Note each line of the entries that includes "style". Then copy those lines.
════════════════
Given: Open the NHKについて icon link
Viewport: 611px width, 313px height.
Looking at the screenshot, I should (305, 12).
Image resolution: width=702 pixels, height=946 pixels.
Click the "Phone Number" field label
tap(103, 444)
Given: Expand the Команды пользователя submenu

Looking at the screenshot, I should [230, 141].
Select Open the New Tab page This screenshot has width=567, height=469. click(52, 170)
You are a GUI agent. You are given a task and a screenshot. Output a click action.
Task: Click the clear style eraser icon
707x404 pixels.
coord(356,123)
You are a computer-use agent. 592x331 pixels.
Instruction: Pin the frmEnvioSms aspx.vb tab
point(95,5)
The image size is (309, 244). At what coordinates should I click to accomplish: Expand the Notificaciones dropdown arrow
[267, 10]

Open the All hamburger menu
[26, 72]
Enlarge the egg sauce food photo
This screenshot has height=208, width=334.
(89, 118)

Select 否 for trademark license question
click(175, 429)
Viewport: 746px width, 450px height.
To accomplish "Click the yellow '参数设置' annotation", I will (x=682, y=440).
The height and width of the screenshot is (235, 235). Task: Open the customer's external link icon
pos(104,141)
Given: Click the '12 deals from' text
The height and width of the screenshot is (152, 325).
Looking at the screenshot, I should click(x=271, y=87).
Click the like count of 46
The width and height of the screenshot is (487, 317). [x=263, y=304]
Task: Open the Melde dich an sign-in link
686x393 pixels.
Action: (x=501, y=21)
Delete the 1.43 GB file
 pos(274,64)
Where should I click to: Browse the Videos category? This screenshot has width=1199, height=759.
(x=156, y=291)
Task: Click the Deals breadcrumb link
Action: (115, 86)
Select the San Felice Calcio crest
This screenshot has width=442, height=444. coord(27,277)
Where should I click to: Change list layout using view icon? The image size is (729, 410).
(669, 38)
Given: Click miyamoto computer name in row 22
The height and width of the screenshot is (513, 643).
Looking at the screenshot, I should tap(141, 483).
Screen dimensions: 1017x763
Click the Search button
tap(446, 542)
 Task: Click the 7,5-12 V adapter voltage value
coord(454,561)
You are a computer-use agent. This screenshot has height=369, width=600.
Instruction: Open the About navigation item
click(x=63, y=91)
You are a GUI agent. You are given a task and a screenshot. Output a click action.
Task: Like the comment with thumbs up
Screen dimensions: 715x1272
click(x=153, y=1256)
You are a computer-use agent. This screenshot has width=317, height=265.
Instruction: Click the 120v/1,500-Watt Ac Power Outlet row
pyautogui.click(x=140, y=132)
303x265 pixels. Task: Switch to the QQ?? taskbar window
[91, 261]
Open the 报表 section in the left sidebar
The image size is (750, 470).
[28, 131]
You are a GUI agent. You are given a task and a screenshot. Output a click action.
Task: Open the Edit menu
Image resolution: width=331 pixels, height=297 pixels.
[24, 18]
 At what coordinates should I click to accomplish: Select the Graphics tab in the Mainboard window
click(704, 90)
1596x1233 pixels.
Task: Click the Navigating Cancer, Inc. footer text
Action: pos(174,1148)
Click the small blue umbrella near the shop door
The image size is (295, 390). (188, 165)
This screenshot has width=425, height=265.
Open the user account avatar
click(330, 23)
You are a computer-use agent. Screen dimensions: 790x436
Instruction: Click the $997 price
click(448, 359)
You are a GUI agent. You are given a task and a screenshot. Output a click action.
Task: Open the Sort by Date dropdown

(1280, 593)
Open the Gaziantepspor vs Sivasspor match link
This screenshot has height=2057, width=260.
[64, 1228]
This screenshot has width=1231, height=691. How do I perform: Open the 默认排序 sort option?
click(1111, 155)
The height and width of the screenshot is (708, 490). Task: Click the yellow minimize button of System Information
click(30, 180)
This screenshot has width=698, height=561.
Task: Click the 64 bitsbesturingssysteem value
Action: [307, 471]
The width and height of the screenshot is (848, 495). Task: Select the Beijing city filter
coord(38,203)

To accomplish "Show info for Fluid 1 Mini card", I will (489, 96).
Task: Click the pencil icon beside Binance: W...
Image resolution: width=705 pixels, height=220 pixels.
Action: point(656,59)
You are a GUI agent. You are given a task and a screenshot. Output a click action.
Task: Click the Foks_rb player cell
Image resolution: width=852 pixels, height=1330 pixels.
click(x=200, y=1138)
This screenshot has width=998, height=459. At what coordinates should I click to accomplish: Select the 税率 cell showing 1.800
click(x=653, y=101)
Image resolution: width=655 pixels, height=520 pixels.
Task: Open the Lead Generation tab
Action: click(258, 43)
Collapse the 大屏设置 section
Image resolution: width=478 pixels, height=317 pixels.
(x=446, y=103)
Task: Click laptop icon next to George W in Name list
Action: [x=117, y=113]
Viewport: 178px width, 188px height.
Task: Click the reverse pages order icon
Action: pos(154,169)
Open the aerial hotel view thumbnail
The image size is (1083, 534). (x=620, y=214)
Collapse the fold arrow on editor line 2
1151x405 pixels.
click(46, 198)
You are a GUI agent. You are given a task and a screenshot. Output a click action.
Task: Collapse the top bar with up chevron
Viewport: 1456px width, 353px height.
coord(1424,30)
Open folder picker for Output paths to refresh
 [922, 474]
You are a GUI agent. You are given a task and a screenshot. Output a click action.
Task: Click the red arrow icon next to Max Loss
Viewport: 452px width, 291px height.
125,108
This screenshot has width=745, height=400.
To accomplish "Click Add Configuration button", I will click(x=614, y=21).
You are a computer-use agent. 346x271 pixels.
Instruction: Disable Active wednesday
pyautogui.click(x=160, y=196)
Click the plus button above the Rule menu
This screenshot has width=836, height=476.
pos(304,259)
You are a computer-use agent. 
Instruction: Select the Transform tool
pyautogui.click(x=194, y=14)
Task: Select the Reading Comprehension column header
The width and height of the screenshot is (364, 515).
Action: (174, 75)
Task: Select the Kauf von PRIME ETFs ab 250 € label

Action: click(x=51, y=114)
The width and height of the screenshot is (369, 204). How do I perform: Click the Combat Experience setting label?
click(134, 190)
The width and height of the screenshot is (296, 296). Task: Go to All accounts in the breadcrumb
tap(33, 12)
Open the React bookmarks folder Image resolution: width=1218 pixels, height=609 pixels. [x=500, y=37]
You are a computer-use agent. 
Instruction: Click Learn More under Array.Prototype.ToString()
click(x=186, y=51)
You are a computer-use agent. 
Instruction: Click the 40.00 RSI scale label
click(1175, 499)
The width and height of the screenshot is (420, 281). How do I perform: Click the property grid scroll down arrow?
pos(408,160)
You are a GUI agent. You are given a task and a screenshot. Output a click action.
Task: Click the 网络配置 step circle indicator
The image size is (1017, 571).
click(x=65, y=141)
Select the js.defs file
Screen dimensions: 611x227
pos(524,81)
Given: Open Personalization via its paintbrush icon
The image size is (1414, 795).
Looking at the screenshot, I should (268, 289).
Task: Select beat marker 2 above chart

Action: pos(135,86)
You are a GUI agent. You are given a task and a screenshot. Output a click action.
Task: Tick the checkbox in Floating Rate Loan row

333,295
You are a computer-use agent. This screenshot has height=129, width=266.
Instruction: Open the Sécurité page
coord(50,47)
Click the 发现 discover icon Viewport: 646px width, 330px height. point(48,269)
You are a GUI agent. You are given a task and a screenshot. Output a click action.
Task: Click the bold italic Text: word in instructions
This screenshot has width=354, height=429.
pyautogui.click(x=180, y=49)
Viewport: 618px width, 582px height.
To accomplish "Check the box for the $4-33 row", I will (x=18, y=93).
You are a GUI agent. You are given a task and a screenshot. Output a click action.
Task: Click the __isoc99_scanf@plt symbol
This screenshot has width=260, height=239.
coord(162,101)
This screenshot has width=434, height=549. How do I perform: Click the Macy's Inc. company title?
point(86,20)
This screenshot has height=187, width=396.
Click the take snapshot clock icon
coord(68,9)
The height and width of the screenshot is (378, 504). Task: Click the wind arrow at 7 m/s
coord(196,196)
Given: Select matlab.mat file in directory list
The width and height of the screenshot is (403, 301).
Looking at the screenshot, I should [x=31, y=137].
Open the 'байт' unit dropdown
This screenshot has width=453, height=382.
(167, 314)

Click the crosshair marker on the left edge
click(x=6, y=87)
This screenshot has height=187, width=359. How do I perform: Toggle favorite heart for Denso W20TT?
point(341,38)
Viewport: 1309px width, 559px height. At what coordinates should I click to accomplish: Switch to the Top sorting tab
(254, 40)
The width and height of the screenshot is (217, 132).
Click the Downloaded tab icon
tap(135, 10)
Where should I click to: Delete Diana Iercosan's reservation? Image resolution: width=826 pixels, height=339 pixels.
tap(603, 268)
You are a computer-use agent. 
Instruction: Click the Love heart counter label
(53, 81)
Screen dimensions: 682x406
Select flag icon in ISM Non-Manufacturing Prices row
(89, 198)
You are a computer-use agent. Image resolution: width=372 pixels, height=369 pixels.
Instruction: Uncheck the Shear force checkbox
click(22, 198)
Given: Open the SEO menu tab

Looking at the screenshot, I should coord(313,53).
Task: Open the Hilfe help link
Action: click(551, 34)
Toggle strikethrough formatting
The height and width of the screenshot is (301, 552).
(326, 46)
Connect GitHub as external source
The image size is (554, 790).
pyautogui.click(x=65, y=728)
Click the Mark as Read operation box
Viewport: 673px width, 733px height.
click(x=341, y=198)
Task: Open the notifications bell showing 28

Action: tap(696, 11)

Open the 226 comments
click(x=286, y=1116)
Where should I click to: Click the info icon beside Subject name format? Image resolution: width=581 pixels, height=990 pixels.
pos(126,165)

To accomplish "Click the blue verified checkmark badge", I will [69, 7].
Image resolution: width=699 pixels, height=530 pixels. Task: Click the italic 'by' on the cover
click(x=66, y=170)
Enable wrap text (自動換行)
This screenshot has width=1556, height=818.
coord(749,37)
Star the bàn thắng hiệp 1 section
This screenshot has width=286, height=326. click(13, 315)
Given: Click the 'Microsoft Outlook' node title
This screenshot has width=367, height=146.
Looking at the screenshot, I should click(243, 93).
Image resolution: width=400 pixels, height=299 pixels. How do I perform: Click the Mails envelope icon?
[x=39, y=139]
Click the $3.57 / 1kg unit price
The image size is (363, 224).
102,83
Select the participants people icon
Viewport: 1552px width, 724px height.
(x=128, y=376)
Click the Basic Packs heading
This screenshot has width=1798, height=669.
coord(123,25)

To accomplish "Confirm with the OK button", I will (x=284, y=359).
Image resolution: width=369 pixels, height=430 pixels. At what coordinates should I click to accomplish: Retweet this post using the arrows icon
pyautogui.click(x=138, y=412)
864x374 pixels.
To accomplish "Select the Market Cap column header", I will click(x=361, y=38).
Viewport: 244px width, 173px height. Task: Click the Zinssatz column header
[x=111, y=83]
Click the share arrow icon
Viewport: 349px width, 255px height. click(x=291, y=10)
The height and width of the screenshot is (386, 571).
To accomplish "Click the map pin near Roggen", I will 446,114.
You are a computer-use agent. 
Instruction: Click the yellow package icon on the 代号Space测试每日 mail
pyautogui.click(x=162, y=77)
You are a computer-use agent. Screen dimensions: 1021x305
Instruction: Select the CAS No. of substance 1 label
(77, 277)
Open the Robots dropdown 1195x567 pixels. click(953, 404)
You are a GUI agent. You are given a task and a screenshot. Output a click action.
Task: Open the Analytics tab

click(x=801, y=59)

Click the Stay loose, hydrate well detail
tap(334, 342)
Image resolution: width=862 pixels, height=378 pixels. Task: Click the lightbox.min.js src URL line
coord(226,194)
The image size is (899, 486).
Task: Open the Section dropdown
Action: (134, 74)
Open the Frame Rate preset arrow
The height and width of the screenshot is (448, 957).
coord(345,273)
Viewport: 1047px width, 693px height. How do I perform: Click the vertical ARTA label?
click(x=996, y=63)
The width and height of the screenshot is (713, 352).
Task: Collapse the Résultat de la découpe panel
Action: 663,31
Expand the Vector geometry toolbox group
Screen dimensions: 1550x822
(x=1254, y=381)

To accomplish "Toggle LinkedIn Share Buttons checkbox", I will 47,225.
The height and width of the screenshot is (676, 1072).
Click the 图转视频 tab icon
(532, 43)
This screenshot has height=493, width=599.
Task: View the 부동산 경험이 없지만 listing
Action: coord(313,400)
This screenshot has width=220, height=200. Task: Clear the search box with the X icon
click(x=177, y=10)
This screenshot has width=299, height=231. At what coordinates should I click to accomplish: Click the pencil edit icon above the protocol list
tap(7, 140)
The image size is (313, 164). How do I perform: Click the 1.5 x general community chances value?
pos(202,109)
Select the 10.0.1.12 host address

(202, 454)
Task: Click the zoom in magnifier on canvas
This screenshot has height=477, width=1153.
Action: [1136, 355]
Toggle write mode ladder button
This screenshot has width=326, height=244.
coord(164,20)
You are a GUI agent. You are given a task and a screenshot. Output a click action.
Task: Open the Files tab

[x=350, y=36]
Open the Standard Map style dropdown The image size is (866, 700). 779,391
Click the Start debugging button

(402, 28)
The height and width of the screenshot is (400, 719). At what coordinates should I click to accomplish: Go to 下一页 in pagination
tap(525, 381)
════════════════
**Exercise result**
Task: Click the clear style eraser icon
Open the Standard Map style dropdown The image size is (866, 700). 779,391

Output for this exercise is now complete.